**WHAT IS REQUIRED**
Below are the records; print exactly the lines from the one with "You are a GUI" through the last, both included, and leave the pictures out.

**RECORDS PROVIDED**
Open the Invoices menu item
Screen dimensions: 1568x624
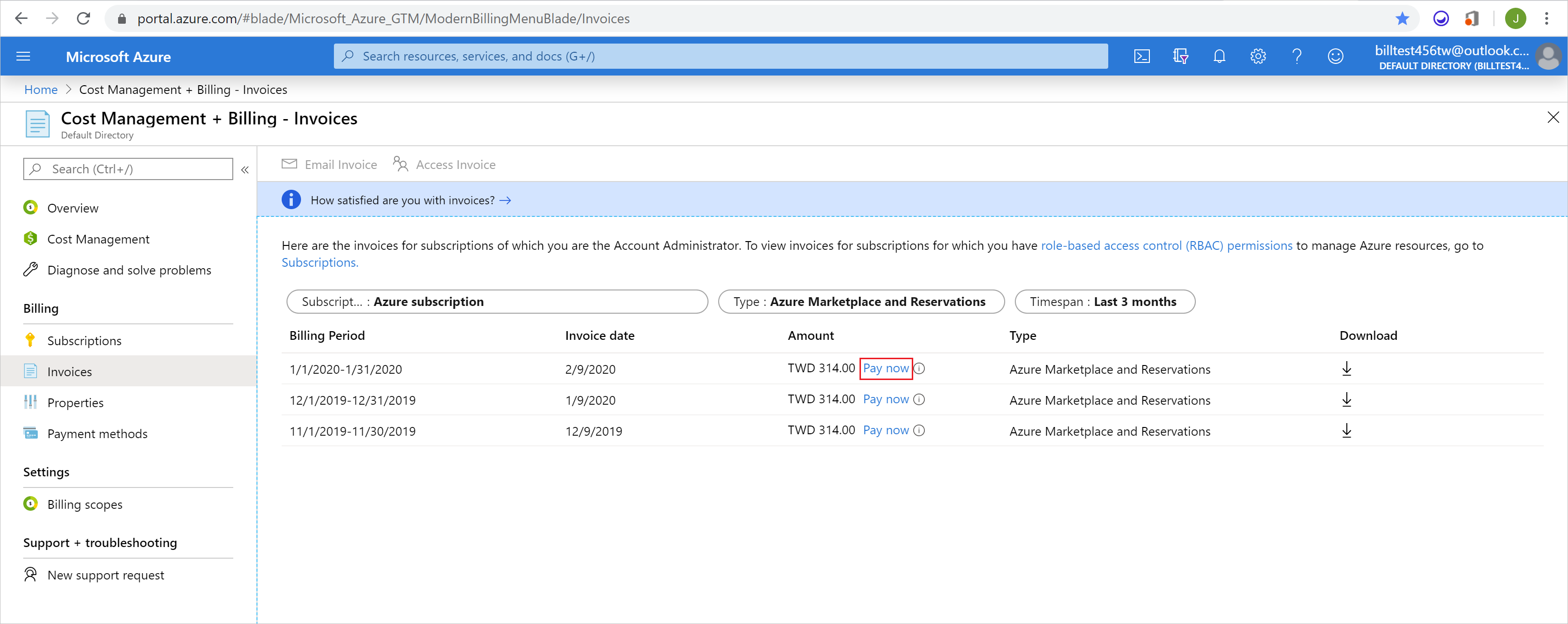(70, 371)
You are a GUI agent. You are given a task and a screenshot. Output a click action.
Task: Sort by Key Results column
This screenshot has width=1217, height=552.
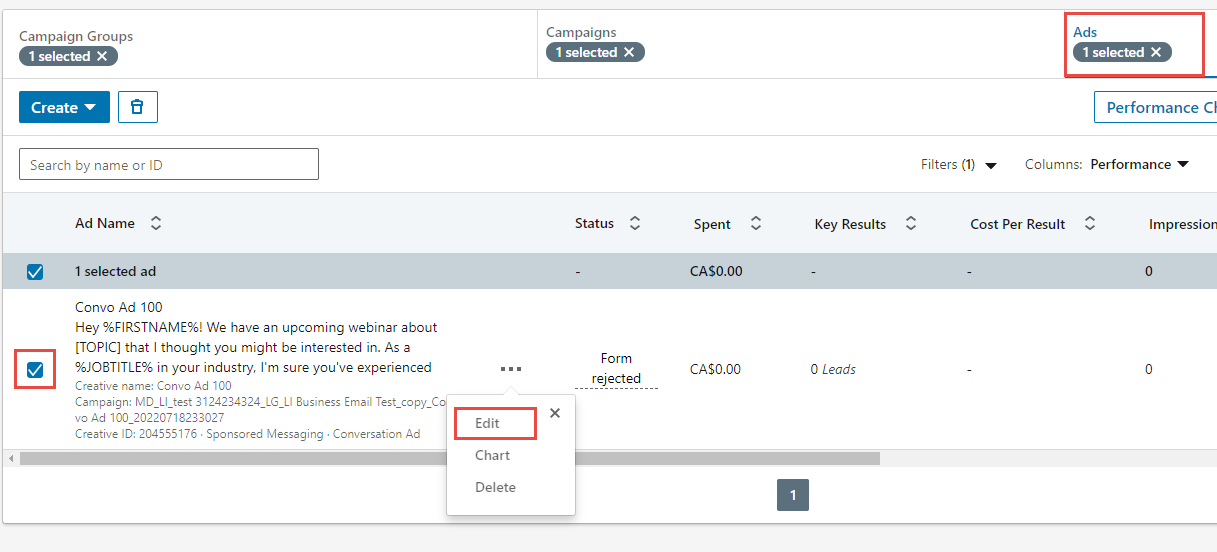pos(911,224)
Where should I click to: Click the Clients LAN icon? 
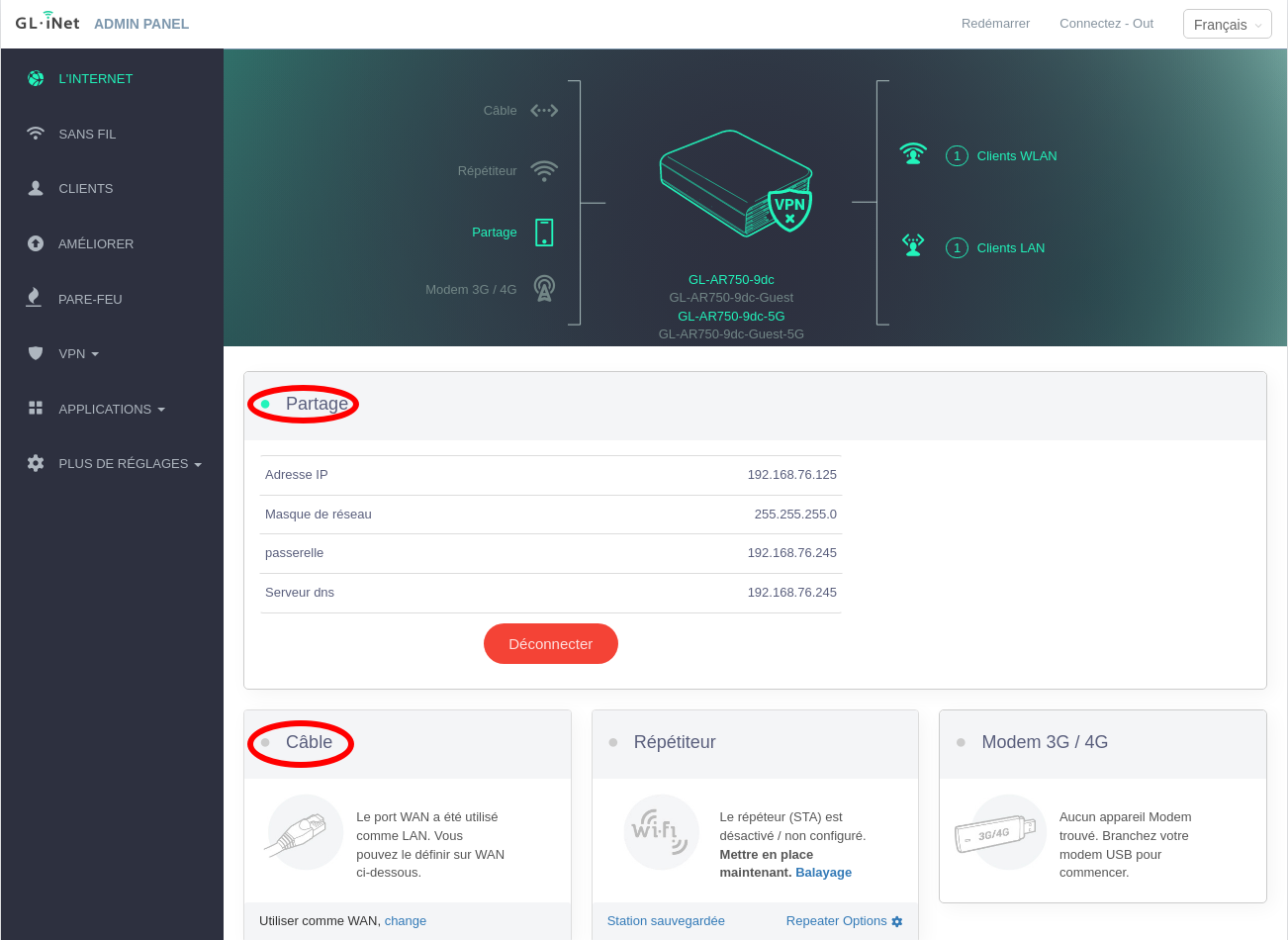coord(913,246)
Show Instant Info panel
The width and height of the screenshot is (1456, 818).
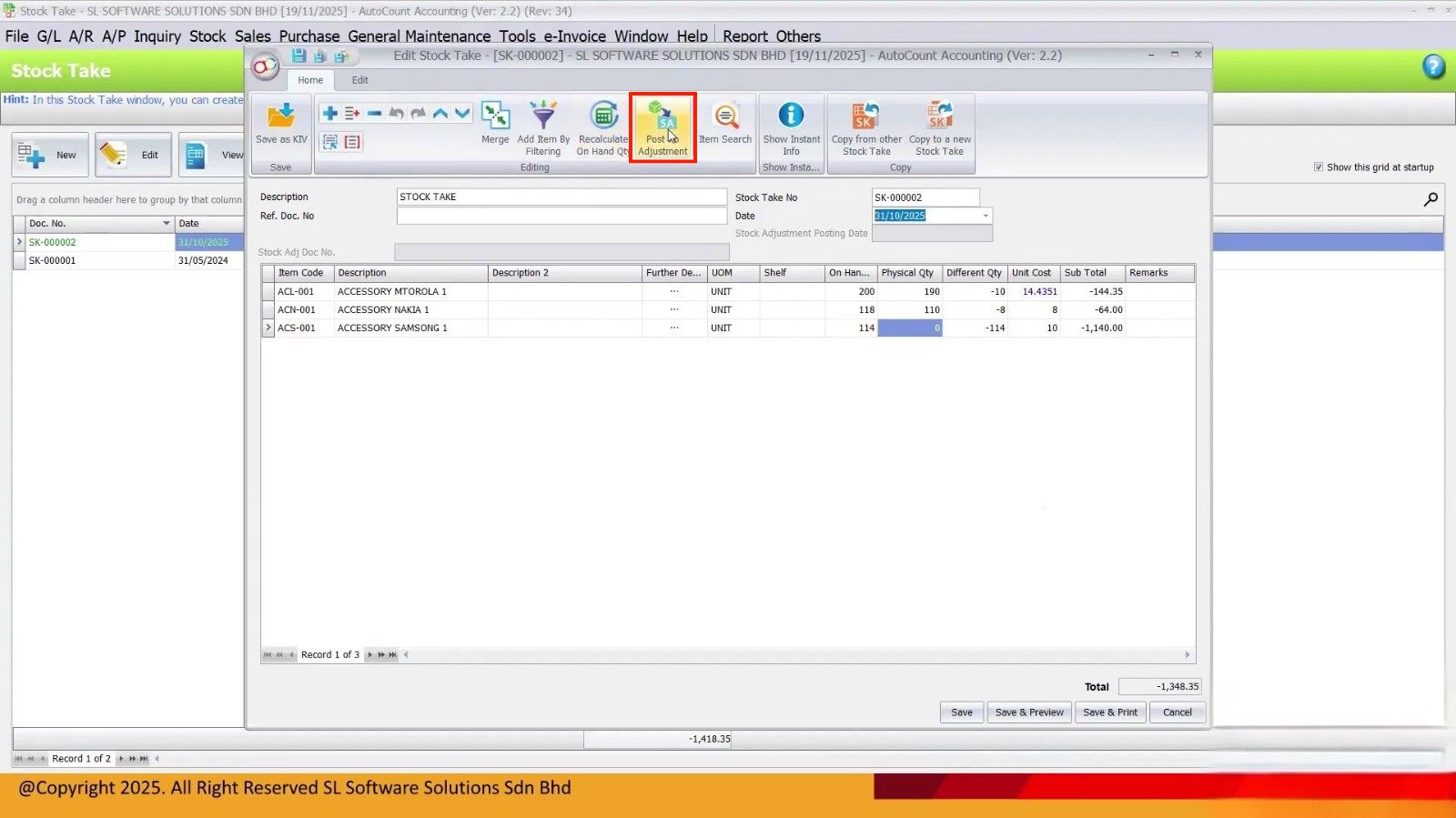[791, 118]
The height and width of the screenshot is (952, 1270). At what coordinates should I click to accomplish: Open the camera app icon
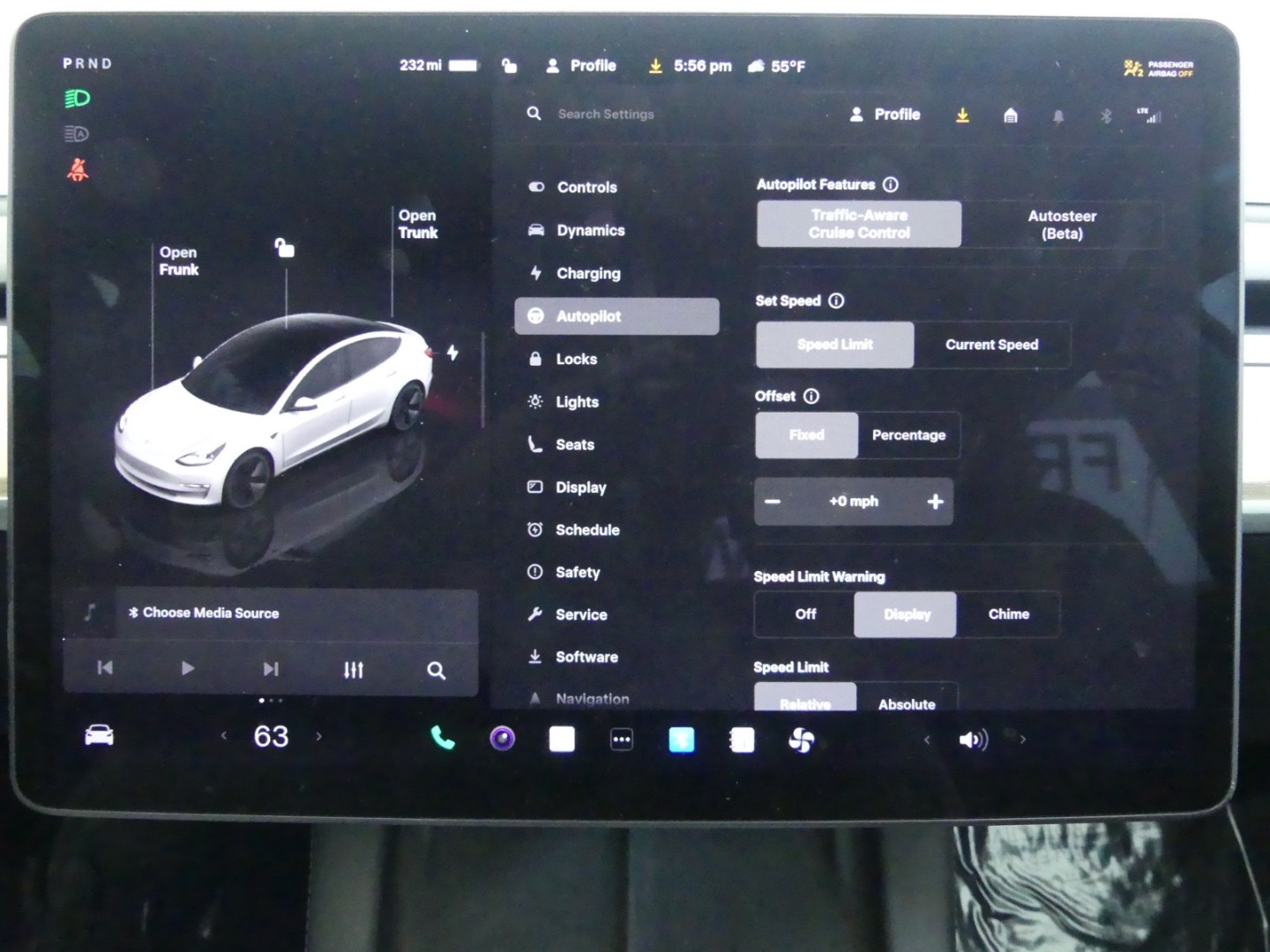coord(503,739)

**SOLUTION TO THIS PROBLEM**
You are a GUI agent. You are given a task and a screenshot. Output a click action.
Task: Sort by Key Results column
This screenshot has width=1217, height=552.
pos(911,224)
Where should I click to: Click the Clients LAN icon? 
coord(913,246)
Show Instant Info panel
The width and height of the screenshot is (1456, 818).
[791, 118]
The height and width of the screenshot is (952, 1270). At what coordinates should I click to accomplish: Open the camera app icon
coord(503,739)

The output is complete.